• _DO THIS_
Revise the rows below by changing "icon" to "button" everywhere it appears, keeping everything else the same. Omit the pictures from your answer.

(Rows about locating elements on screens)
⁂
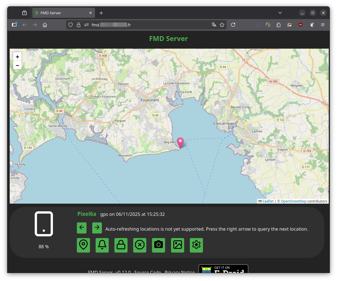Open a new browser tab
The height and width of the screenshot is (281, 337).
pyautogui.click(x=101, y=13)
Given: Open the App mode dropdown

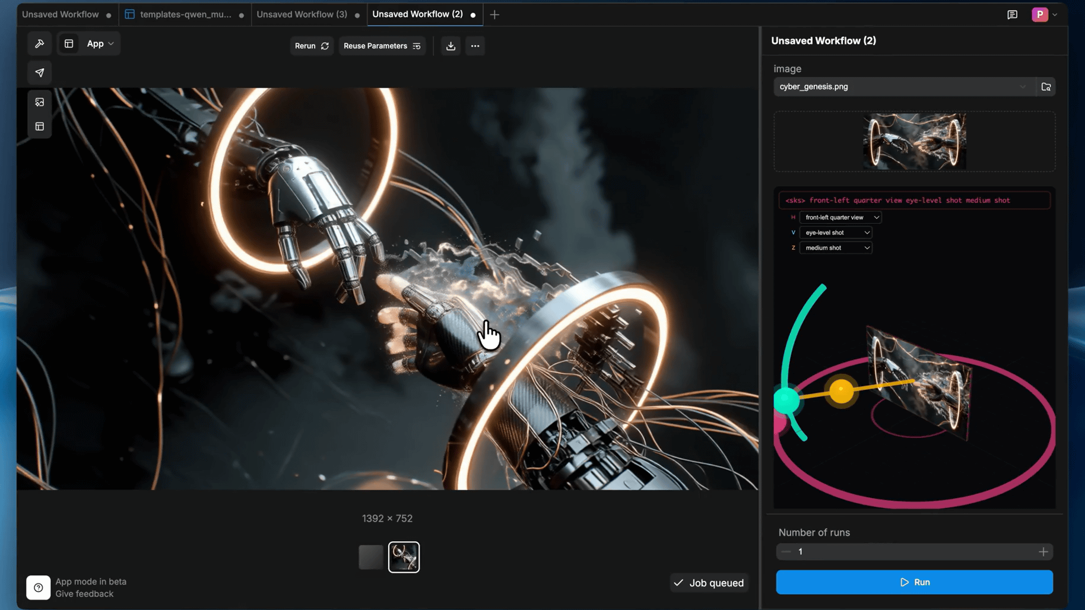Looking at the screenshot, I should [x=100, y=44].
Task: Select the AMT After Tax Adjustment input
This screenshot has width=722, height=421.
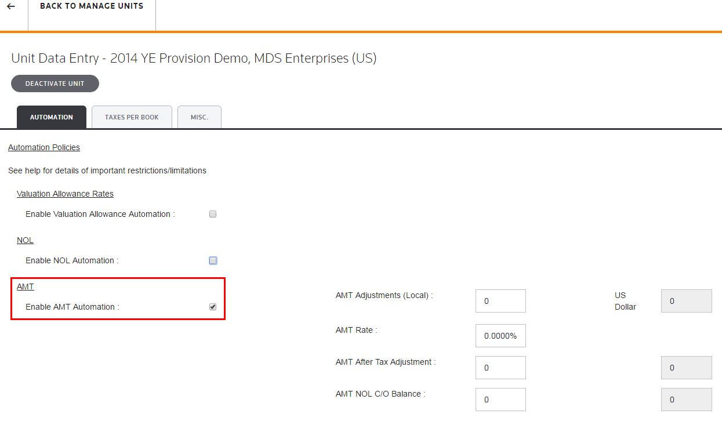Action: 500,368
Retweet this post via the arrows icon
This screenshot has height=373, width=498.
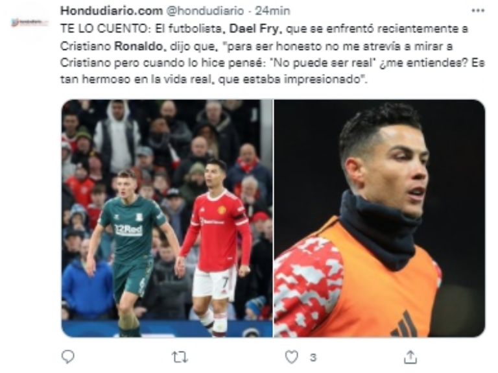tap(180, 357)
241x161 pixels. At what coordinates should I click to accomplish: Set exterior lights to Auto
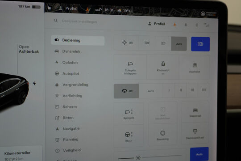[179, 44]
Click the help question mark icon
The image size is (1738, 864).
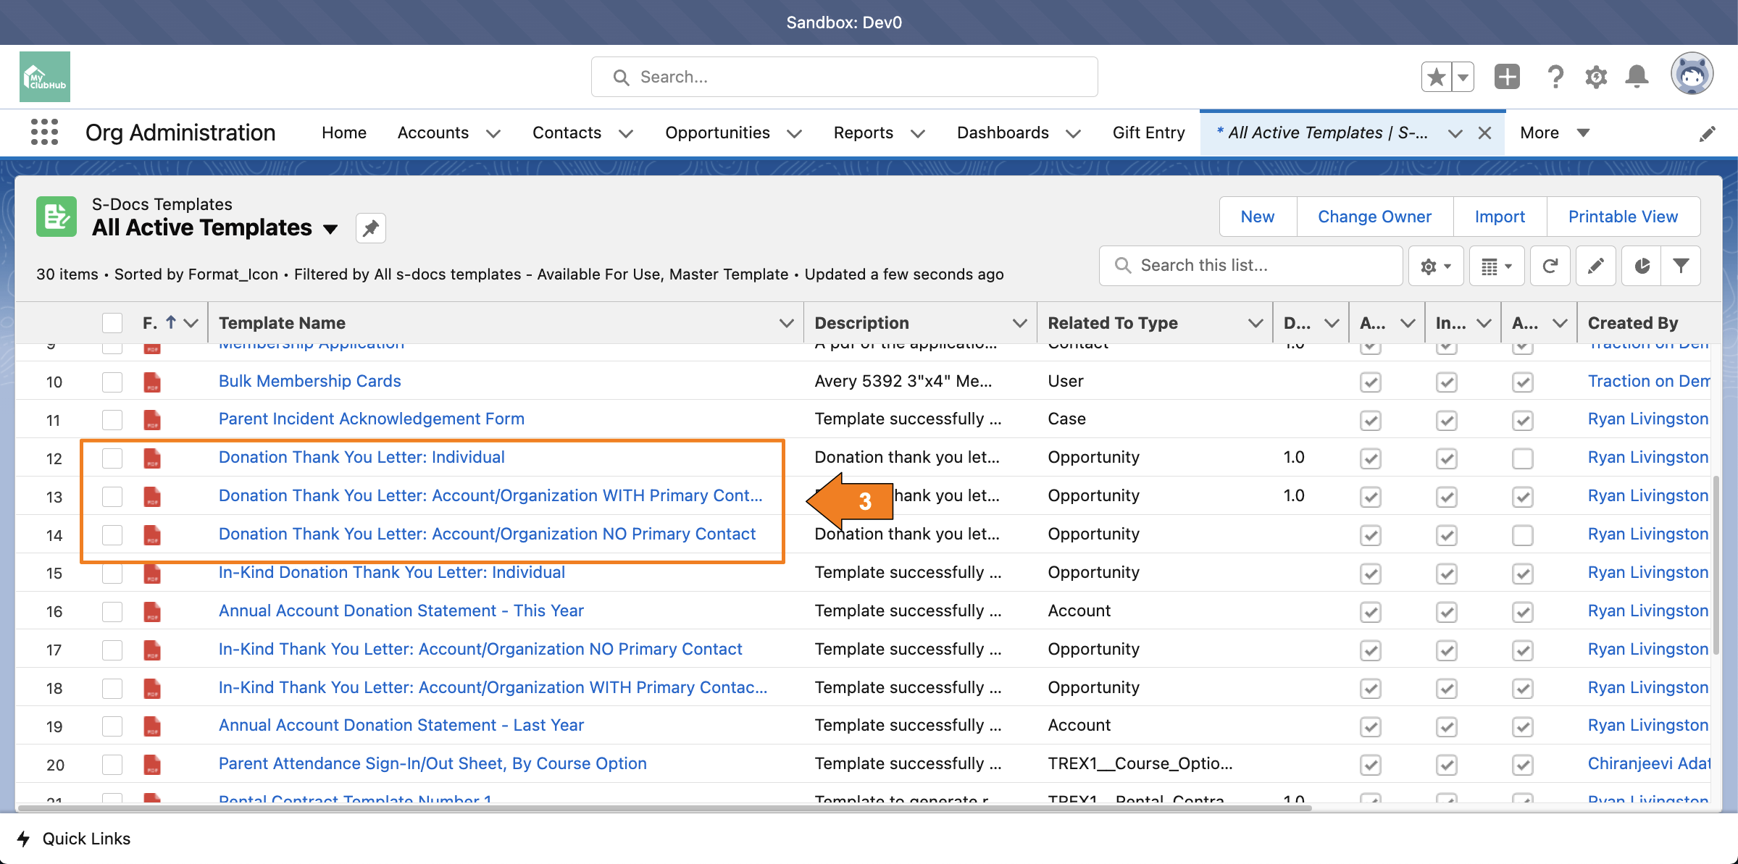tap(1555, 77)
⁂
• _RESPONSE TO THE EXERCISE_
Open a new browser tab
The height and width of the screenshot is (281, 337).
pyautogui.click(x=101, y=13)
Given: Open the App mode dropdown

Looking at the screenshot, I should [x=100, y=44].
Task: Select the AMT After Tax Adjustment input
This screenshot has width=722, height=421.
Action: 500,368
Retweet this post via the arrows button
This screenshot has height=373, width=498.
tap(180, 357)
241x161 pixels. At what coordinates should I click to accomplish: Set exterior lights to Auto
[179, 44]
Click the help question mark button
The image size is (1738, 864).
tap(1555, 77)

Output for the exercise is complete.